Systematic review links immune cell metabolic remodeling to outcomes in liver transplant recipients

Liver transplantation (LT) has become the optimal therapeutic strategy for end-stage liver disease. Beyond chronic conditions, acute liver failure (ALF) and the emerging field of transplant oncology have also become critical indications for LT. It is important to note that the systemic and local immunometabolic states in these specific pathologies may differ significantly from those in traditional end-stage liver disease, presenting unique challenges for immune management. With advancements in surgical techniques and perioperative management, the long-term survival rates of patients have significantly improved. However, extended patient survival and an expanding donor pool have unmasked long-term complications such as post-transplant metabolic syndrome (PTMS). Furthermore, the patient’s systemic metabolic state influences both the metabolism of immune cells and the utilization of immunosuppressants, posing severe challenges to patient management.
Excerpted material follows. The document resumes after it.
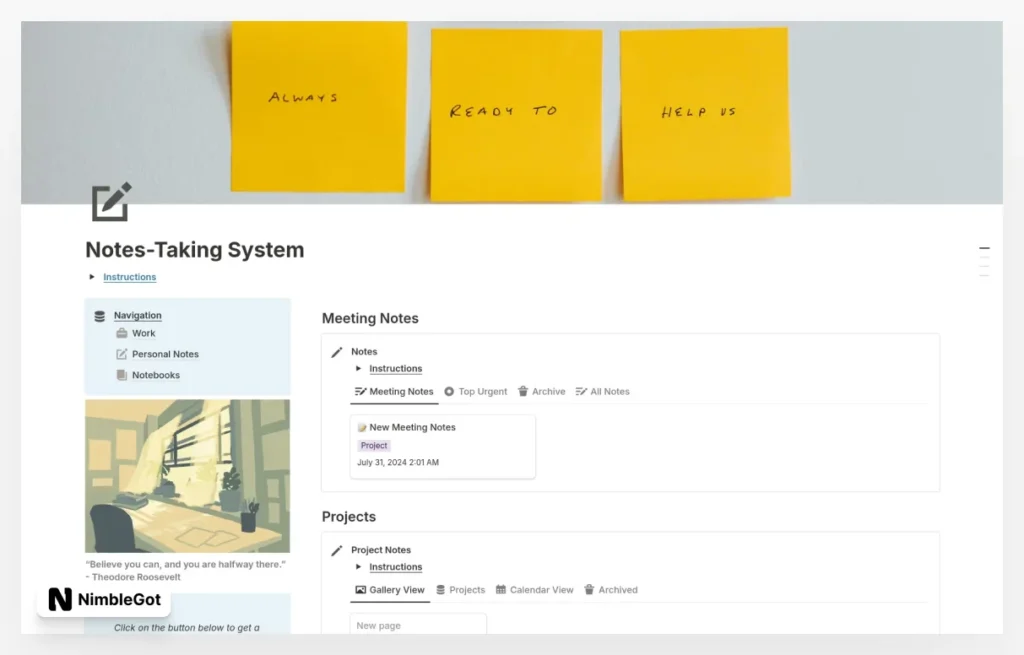Select the purple Project tag

[373, 445]
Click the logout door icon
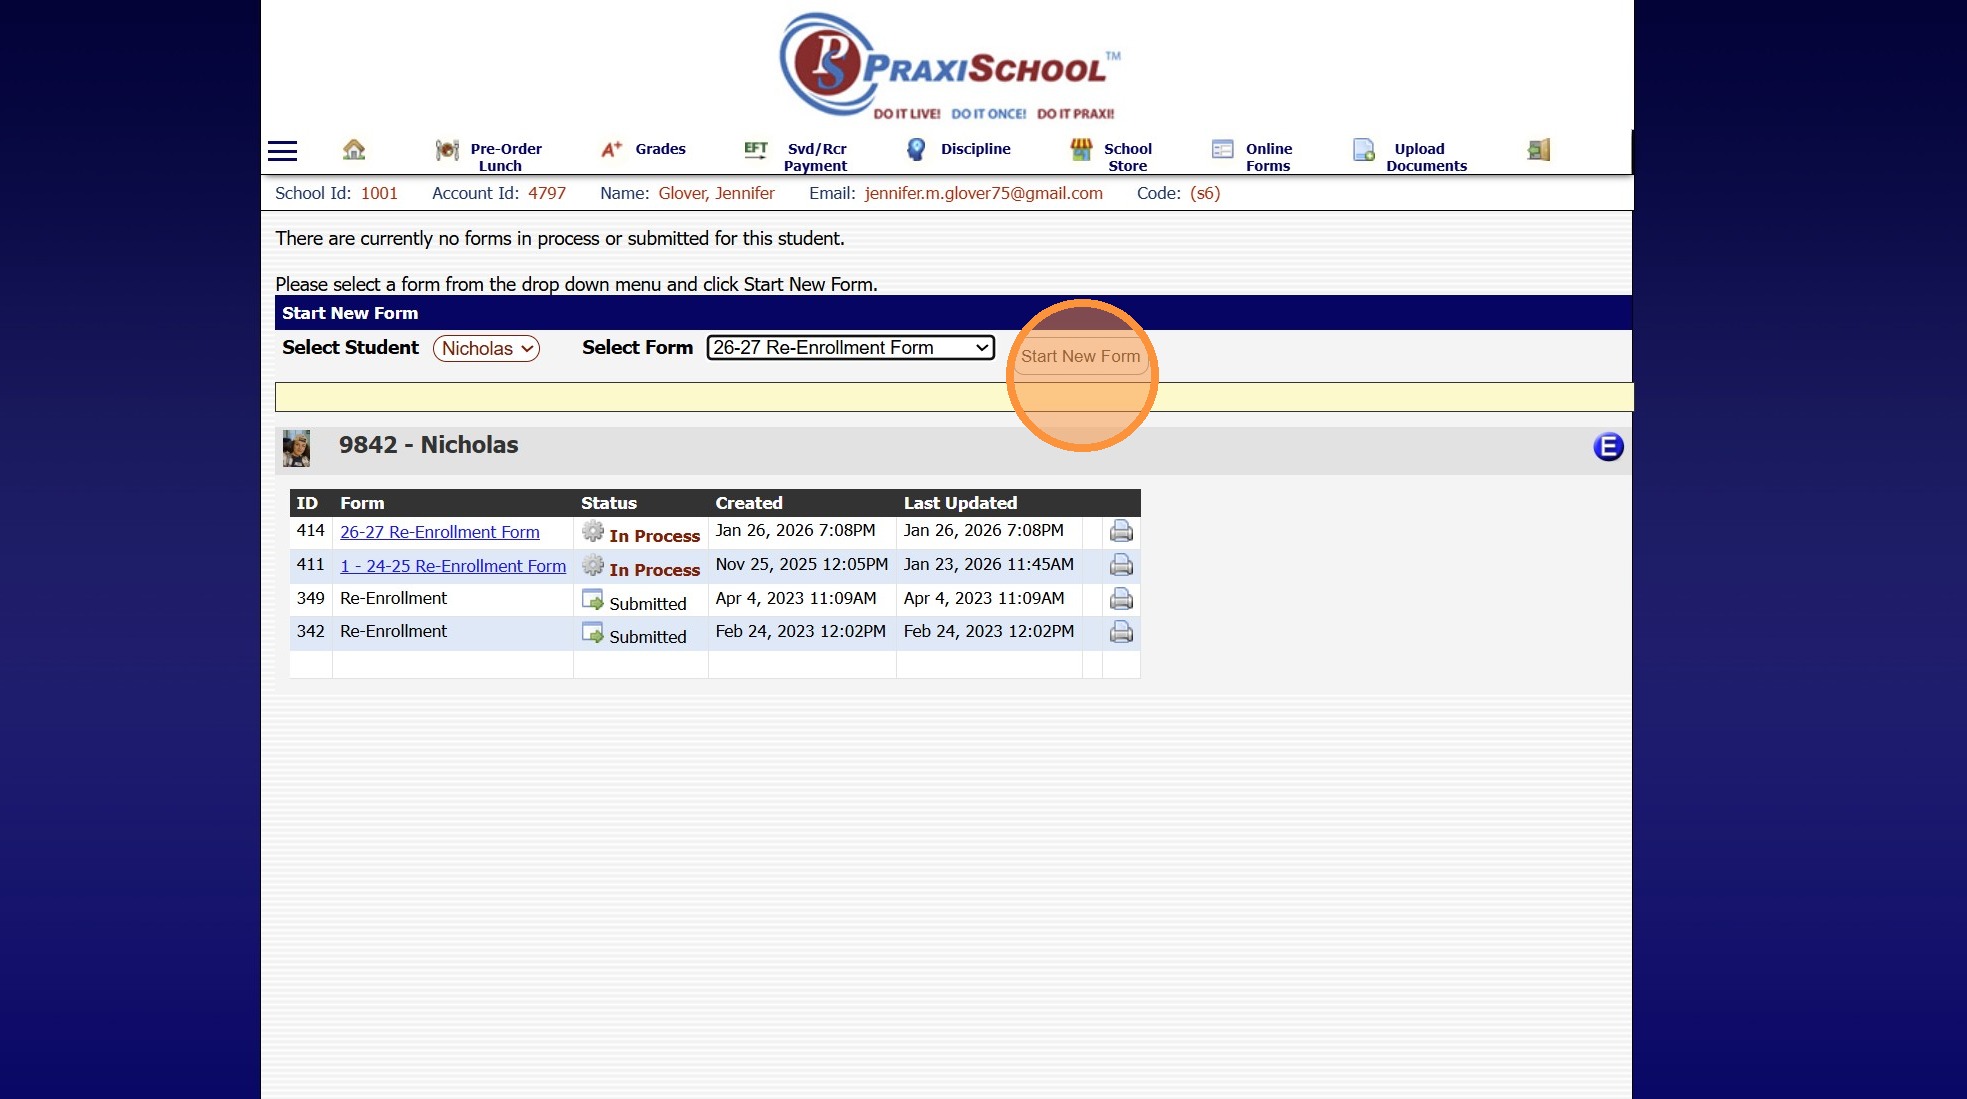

Studies indicate that following liver transplantation, distinct immune cells undergo dynamic adaptive changes in energy metabolism, which directly determine the outcomes of rejection, ischemia-reperfusion injury (IRI), and immune tolerance. This review systematically elucidates the mechanisms of immune cell metabolic remodeling. Furthermore, it explores the translational prospects of targeting immunometabolic pathways to optimize immunosuppressive regimens, mitigating IRI, and establish non-invasive biomarkers for immune monitoring, ultimately providing new insights for improving the long-term outcomes of liver transplant recipients.